• [WHAT YOU WILL DO]
Every line from the one that contains "INDONESIE (411, 1513)" to the end of the records must be restated word for word. No other line belongs in the answer.

• [SOURCE MATERIAL]
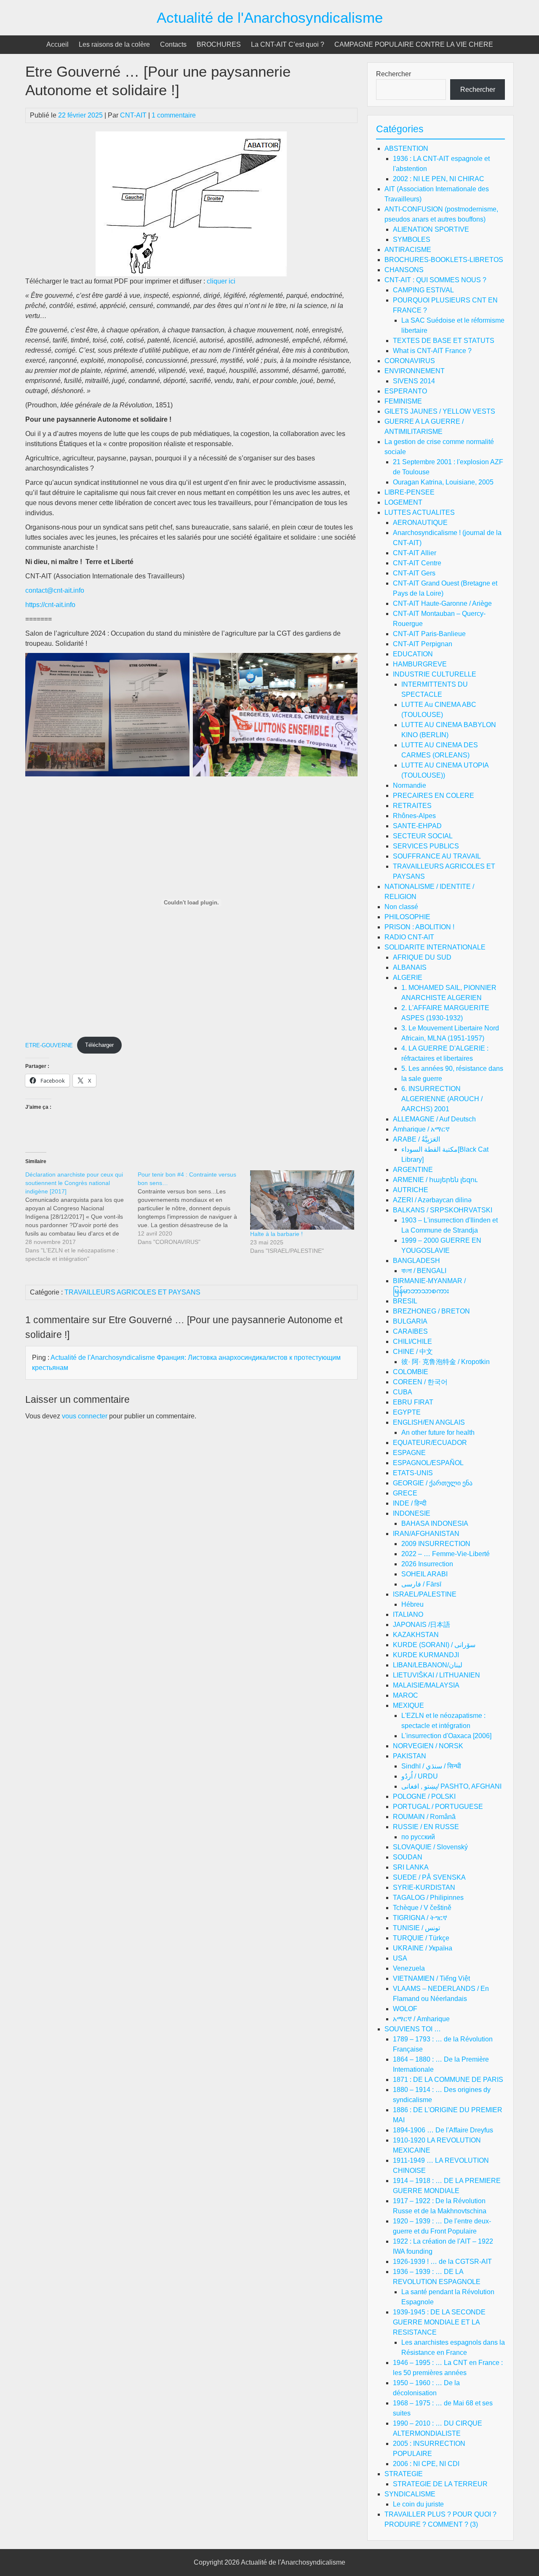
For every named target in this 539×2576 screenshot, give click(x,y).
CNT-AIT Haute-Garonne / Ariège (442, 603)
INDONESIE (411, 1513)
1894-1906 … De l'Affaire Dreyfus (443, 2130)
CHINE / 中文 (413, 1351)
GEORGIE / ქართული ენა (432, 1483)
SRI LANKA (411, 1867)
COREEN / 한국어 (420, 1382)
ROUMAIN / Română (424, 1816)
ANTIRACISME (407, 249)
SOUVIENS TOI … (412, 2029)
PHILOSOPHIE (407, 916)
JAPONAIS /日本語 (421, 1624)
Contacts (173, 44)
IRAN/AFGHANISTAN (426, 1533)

• [REPLY TO THE EXERCISE]
INDONESIE (411, 1513)
1894-1906 … De l'Affaire Dreyfus (443, 2130)
CHINE / 中文 (413, 1351)
GEORGIE / ქართული ენა (432, 1483)
SRI LANKA (411, 1867)
COREEN / 한국어 (420, 1382)
ROUMAIN / Română (424, 1816)
ANTIRACISME (407, 249)
SOUVIENS TOI … (412, 2029)
PHILOSOPHIE (407, 916)
JAPONAIS /日本語 (421, 1624)
Contacts (173, 44)
IRAN/AFGHANISTAN (426, 1533)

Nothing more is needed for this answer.